* **TASK INSTRUCTIONS**:
Reproduce every one of the following items word for word, with nothing changed, added, or left out.

* **RECORDS TO PROCESS**:
● ● ● ● ● ● ●

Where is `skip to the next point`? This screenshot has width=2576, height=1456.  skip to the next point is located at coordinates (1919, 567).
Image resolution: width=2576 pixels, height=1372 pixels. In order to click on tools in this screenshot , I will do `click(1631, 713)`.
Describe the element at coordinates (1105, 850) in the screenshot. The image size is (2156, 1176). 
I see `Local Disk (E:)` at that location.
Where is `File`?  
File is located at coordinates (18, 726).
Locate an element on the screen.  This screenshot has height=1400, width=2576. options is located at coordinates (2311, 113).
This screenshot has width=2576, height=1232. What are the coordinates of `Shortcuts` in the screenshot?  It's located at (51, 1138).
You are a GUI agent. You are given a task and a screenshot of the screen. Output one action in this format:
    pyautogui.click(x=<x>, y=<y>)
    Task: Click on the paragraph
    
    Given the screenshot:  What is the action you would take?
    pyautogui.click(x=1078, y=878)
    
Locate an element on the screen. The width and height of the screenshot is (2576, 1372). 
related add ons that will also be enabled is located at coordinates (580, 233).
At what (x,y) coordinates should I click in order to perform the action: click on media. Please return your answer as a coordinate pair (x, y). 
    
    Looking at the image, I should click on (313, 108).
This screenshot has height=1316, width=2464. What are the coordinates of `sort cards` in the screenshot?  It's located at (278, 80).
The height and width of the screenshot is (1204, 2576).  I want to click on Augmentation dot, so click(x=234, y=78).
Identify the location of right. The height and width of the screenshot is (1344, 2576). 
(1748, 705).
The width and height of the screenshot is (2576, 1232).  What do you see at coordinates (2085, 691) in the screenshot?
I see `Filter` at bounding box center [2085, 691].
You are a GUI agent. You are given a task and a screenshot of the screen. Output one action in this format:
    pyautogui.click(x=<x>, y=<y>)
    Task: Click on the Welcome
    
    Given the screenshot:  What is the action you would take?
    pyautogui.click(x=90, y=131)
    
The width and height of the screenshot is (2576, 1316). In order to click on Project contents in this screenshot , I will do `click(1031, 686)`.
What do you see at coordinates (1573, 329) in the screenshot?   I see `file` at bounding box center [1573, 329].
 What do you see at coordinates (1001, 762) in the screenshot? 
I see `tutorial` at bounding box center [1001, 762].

● ● ● ● ● ● ●

* **FULL RESPONSE**:
Where is `skip to the next point`? This screenshot has width=2576, height=1456.  skip to the next point is located at coordinates (1919, 567).
Image resolution: width=2576 pixels, height=1372 pixels. In order to click on tools in this screenshot , I will do `click(1631, 713)`.
Describe the element at coordinates (1105, 850) in the screenshot. The image size is (2156, 1176). 
I see `Local Disk (E:)` at that location.
Where is `File`?  
File is located at coordinates (18, 726).
Locate an element on the screen.  This screenshot has height=1400, width=2576. options is located at coordinates (2311, 113).
This screenshot has width=2576, height=1232. What are the coordinates of `Shortcuts` in the screenshot?  It's located at (51, 1138).
You are a GUI agent. You are given a task and a screenshot of the screen. Output one action in this format:
    pyautogui.click(x=<x>, y=<y>)
    Task: Click on the paragraph
    
    Given the screenshot:  What is the action you would take?
    pyautogui.click(x=1078, y=878)
    
Locate an element on the screen. The width and height of the screenshot is (2576, 1372). 
related add ons that will also be enabled is located at coordinates (580, 233).
At what (x,y) coordinates should I click in order to perform the action: click on media. Please return your answer as a coordinate pair (x, y). 
    
    Looking at the image, I should click on (313, 108).
This screenshot has height=1316, width=2464. What are the coordinates of `sort cards` in the screenshot?  It's located at (278, 80).
The height and width of the screenshot is (1204, 2576).  I want to click on Augmentation dot, so click(x=234, y=78).
Identify the location of right. The height and width of the screenshot is (1344, 2576). 
(1748, 705).
The width and height of the screenshot is (2576, 1232).  What do you see at coordinates (2085, 691) in the screenshot?
I see `Filter` at bounding box center [2085, 691].
You are a GUI agent. You are given a task and a screenshot of the screen. Output one action in this format:
    pyautogui.click(x=<x>, y=<y>)
    Task: Click on the Welcome
    
    Given the screenshot:  What is the action you would take?
    pyautogui.click(x=90, y=131)
    
The width and height of the screenshot is (2576, 1316). In order to click on Project contents in this screenshot , I will do `click(1031, 686)`.
What do you see at coordinates (1573, 329) in the screenshot?   I see `file` at bounding box center [1573, 329].
 What do you see at coordinates (1001, 762) in the screenshot? 
I see `tutorial` at bounding box center [1001, 762].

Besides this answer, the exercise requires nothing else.